La vittima è un 60enne, ex dipendente delle Ferrovie, che ha riportato una profonda ferita alla testa L’imprenditore accusato: «Ha estratto un coltello e mi sono difeso». Indagano i carabinieri di Raiano

GORIANO SICOLI. Una discussione alimentata da vecchi rancori tra due sessantenni è finita a bastonate, tanto che uno è stato costretto a raggiungere l’ospedale di Sulmona per farsi curare le ferite riportate nella lite. Un uomo di 66 anni, F.G., residente a Goriano Sicoli, è arrivato al pronto soccorso con un taglio alla testa e con il volto insanguinato. Ai medici che lo hanno preso in cura ha riferito che, poco prima, era stato aggredito e colpito con un bastone da un conoscente, G.D.S. di 60 anni, imprenditore agricolo residente nello stesso paese. Ora sulla vicenda indagano i carabinieri di Raiano allertati proprio dal medico di turno. È accaduto giovedì mattina, in località La Chiusa, la zona di Goriano che confina con la stazione ferroviaria. I due sessantenni si sarebbero incontrati per caso e tra loro sarebbe nata una discussione legata a vecchi rancori andati avanti negli anni. Dal racconto del pensionato che ha dovuto far ricorso alle cure ospedaliere, i due erano da soli e dalle parole presto sono passati ai fatti. «Stavamo litigando e, a un certo punto, quello lì ha preso un bastone e mi ha colpito alla testa», ha riferito ai medici l’ex dipendente delle Ferrovie. Soccorso da alcune persone, è stato accompagnato in ospedale dove i medici gli hanno suturato la ferita dimettendolo con una prognosi di sette giorni. Diversa la versione dell’imprenditore agricolo, data prima ad alcuni paesani e poi ai carabinieri. Nel frattempo, infatti, subito dopo essere stato contattato dai medici dell’ospedale, il comandante della caserma di Goriano Sicoli, trasferita dopo il terremoto dell’Aquila in quella di Raiano, ha convocato l’imprenditore per ascoltarlo sull’accaduto. Davanti ai carabinieri l’uomo si è difeso sostenendo di aver colpito il suo avversario dopo che questi avrebbe tirato fuori un coltello dalla tasca. «Ho avuto paura che mi uccidesse e, a quel punto, mi sono difeso con il bastone», ha detto l’uomo al maresciallo.

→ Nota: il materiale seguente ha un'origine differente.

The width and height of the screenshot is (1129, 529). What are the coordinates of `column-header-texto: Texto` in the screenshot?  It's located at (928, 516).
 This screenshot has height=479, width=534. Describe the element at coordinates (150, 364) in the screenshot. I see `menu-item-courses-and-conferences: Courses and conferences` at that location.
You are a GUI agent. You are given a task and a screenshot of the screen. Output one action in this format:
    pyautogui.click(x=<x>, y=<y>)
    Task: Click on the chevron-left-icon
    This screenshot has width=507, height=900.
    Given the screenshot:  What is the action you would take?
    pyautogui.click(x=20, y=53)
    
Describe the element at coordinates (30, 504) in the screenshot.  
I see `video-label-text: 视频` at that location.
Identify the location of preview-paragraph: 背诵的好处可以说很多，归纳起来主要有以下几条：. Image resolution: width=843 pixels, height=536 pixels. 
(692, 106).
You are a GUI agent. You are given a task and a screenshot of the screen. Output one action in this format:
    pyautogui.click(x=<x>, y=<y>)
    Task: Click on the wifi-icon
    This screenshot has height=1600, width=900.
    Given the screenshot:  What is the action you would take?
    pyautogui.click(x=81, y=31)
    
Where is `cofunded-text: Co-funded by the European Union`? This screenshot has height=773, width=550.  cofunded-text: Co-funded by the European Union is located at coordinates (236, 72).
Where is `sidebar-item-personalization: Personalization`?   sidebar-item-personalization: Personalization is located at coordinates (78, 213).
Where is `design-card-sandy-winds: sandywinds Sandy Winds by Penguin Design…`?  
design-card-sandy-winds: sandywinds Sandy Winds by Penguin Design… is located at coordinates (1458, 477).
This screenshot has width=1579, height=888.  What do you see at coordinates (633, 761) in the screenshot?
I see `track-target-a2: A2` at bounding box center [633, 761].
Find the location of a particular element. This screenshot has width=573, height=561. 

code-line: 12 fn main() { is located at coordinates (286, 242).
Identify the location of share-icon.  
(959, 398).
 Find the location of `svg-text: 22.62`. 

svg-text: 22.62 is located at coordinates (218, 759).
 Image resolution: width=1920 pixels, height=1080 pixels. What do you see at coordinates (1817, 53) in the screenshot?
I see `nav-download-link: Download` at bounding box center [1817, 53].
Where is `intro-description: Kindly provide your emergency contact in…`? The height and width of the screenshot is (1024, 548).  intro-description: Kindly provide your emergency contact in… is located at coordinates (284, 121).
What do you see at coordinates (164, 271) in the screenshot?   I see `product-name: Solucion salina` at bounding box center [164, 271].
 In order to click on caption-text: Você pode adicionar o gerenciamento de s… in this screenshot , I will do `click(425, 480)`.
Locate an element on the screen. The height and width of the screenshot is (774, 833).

Sulla vicenda i carabinieri hanno avviato un’indagine per ricostruire come si siano svolti esattamente i fatti. Soprattutto accertare se davvero l’ex ferroviere abbia tirato fuori il coltello o se si tratti di un’invenzione dell’agricoltore per rendere meno pesante la sua posizione. L’aver usato un bastone per colpire il suo avversario potrebbe far scattare una denuncia d’ufficio da parte dei carabinieri pur in presenza di una prognosi inferiore ai 20 giorni.
Spetterà ora ai militari ricostruire l’accaduto ed emettere i relativi provvedimenti. Entrambi i sessantenni rischiano di essere denunciati. Il comandante dei carabinieri di Goriano Sicoli consegnerà una relazione sulla vicenda nelle mani del sostituto procuratore di Sulmona Edoardo Mariotti.